→ Task prompt
According to the currency market report below, by how much did the Fed raise interest rates on Wednesday?

Most Asian currencies strengthened on Thursday, while the dollar extended steep overnight losses as a warning on economic growth and a potential banking crisis spurred growing bets that the Federal Reserve was done hiking interest rates.
While the Fed hiked rates by 25 basis points as expected on Wednesday, comments from Chair Jerome Powell offered a less hawkish outlook on monetary policy, with the bank now adopting a more data-dependent approach to hiking rates.
Powell also warned that U.S. economic growth was cooling and that U.S. banks were set for tighter credit conditions.
The dollar tumbled after the Fed decision, and extended losses into Thursday. The dollar index and dollar index futures fell nearly 0.3% each, and were close to their lowest levels this year.
Treasury yields also fell as Fed Fund futures prices showed that markets were pricing in a 92% chance that the Fed will hold rates steady in June, according to CME Group’s FedWatch tool.
Asian currencies regained some lost ground on that notion, with the Japanese yen up 0.1%. The currency was also boosted by growing safe haven demand as markets fretted over worsening economic conditions this year.

Stored data:
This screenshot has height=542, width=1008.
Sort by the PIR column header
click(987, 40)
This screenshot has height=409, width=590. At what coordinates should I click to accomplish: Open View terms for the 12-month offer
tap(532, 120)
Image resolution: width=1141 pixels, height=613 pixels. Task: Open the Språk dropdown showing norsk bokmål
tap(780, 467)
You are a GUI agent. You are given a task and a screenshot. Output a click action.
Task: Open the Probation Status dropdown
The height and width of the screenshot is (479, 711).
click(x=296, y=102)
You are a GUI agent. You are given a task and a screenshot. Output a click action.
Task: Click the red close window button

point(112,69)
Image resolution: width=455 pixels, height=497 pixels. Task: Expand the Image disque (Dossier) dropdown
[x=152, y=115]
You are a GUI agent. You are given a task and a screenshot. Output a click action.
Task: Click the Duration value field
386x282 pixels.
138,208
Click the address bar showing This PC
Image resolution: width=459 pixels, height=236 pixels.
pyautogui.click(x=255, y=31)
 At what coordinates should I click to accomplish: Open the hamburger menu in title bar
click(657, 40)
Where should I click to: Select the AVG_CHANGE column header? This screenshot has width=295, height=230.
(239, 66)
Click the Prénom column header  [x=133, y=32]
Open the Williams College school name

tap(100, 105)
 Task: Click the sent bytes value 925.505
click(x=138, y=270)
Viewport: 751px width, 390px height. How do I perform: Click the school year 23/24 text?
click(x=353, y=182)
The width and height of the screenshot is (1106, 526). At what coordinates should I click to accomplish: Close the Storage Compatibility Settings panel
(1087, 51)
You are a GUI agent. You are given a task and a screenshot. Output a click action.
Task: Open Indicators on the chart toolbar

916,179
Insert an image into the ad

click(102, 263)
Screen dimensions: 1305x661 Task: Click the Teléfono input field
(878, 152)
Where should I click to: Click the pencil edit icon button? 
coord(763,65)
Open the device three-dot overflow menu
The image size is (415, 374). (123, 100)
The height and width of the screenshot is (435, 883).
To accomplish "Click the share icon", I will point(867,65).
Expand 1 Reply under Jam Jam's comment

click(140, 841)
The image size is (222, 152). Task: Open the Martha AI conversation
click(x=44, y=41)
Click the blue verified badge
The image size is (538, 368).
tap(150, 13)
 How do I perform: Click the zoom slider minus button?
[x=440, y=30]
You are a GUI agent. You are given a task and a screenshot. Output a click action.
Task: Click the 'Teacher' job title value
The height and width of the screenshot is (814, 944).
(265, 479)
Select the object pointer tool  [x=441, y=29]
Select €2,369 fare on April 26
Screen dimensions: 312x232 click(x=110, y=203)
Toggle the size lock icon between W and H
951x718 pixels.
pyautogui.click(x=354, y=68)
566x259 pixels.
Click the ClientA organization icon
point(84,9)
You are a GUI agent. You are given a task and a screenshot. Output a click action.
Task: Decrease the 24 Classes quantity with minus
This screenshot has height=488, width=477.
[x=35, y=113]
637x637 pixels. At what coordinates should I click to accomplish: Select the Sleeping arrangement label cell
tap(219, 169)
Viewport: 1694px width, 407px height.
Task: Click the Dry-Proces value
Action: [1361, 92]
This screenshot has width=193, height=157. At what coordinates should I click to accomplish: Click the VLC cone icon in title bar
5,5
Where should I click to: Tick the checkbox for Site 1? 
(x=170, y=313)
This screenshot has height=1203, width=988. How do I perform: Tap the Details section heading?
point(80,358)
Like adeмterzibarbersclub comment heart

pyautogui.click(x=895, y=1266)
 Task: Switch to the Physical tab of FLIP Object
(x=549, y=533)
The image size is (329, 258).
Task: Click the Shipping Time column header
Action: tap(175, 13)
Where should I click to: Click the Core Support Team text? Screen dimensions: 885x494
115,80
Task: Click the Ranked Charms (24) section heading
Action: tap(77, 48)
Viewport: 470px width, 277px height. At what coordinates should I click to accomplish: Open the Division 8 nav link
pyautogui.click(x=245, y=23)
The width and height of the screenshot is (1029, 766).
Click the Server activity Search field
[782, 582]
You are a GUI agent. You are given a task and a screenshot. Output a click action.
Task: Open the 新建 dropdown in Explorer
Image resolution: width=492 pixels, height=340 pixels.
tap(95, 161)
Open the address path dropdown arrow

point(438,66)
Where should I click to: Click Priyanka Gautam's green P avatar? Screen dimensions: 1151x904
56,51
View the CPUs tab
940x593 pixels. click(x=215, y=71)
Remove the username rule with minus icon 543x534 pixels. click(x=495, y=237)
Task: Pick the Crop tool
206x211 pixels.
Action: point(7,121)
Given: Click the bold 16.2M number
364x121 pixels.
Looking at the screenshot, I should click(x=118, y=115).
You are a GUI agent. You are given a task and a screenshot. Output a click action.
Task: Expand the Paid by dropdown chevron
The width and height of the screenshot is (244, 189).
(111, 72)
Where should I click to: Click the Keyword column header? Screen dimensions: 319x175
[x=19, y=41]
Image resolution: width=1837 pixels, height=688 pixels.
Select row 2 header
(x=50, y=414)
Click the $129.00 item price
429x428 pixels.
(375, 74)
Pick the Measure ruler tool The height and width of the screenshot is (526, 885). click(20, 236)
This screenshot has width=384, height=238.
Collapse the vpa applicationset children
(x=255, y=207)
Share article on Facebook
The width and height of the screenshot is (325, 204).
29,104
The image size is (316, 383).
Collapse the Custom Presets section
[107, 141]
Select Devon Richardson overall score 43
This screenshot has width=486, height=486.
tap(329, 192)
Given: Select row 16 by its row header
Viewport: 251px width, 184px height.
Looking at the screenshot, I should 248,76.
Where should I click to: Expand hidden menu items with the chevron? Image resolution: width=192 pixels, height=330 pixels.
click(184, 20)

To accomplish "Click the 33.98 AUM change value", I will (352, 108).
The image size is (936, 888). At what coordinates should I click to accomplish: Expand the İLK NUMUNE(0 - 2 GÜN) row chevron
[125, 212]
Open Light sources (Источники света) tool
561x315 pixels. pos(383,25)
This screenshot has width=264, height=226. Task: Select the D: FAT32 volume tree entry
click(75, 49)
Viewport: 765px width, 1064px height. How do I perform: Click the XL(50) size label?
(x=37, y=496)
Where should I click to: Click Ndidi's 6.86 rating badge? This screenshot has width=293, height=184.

→ Written reply
25 basis points